The organizers of an international colloquium on "Merchant Practice in the Age of Commerce, 1650-1850 (no website yet available)," to be held in Paris, France, June 9-10, 2011, have issued the following call for papers:
The goal of this colloquium is to explore new ways of analyzing and conceptualizing commercial activity in the preindustrial age. Commerce was central to European and colonial economies at the time, and considerable historiographical work has been devoted to its study. Recent research, however, has tended to focus on network-building in a sociological tradition, without really dealing with more strictly economic issues such as price formation, market structures, or the nature of managerial organizations. The latter questions are thus usually left for standard economic theory to answer, with the result that tools and notions from current economic analysis, from market formation to price signals, offer and demand, managerial strategy, or profit-making. This colloquium, which is funded by the French project MARPROF (Compte et profits marchands d'Europe et d'Amériques, 1750-1800), aims to encourage discussion of new conceptualizations of commercial activity, specifically based on what the economic actors at the time actually did and thought.Interested scholars should submit a two-page (500 words maximum) proposal by January 15, 2011, to marprof2011@ehess.fr. Researchers from all continents are welcome. The papers will be independently evaluated by the scientific committee; acceptance will be communicated no later than February 15, 2011.

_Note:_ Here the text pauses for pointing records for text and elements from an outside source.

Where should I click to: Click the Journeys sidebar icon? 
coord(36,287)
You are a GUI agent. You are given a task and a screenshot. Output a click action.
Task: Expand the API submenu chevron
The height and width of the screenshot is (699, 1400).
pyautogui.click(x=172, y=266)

Issues for discussion include whether it is possible to elaborate analyses of profit not as a finite, mathematical quantity which can be calculated at regular intervals, but as a qualitative judgment combining some quantitative elements and other, broader qualitative assessments, especially related to credit standings; whether interpersonal network strategies can be read as credit-boosting and/or risk-avoiding strategies going beyond opportunistic behavior; which economic and non-economic constraints these strategies take into account, and in what discursive way; how product quality and quality scales can be built and articulated to the institutional framework of quality control developed in modern states, through the apparently fuzzy vocabulary and imprecise references used by the merchants themselves; how strategic and tactical choices are reached, and constrained, by reference to all these elements; which tools, quantitative (account books, e.g.) or qualitative (correspondence, e.g.) are used in what way to verbalize judgment on all these points.
Pages from Jacob Adams account book,
1673-1693 (Baker Library
Historical Collections, HBS).
We wish to concentrate on what we call the Age of Commerce, a time span of some 200 years from the English Revolution to the first decades of the Industrial revolution, excluding fully developed industrial capitalist practices, which deeply transformed commerce and its management. Trade was by far the most visible, and most probably the fastest-growing economic sector throughout this period, and traders took part in what has been sometimes called a first globalization. The colloquium aims at attracting quantitative or other empirically based research focusing on specific aspects of merchant practices in order to offer novel interpretations of their use, by placing them within their specific historical context.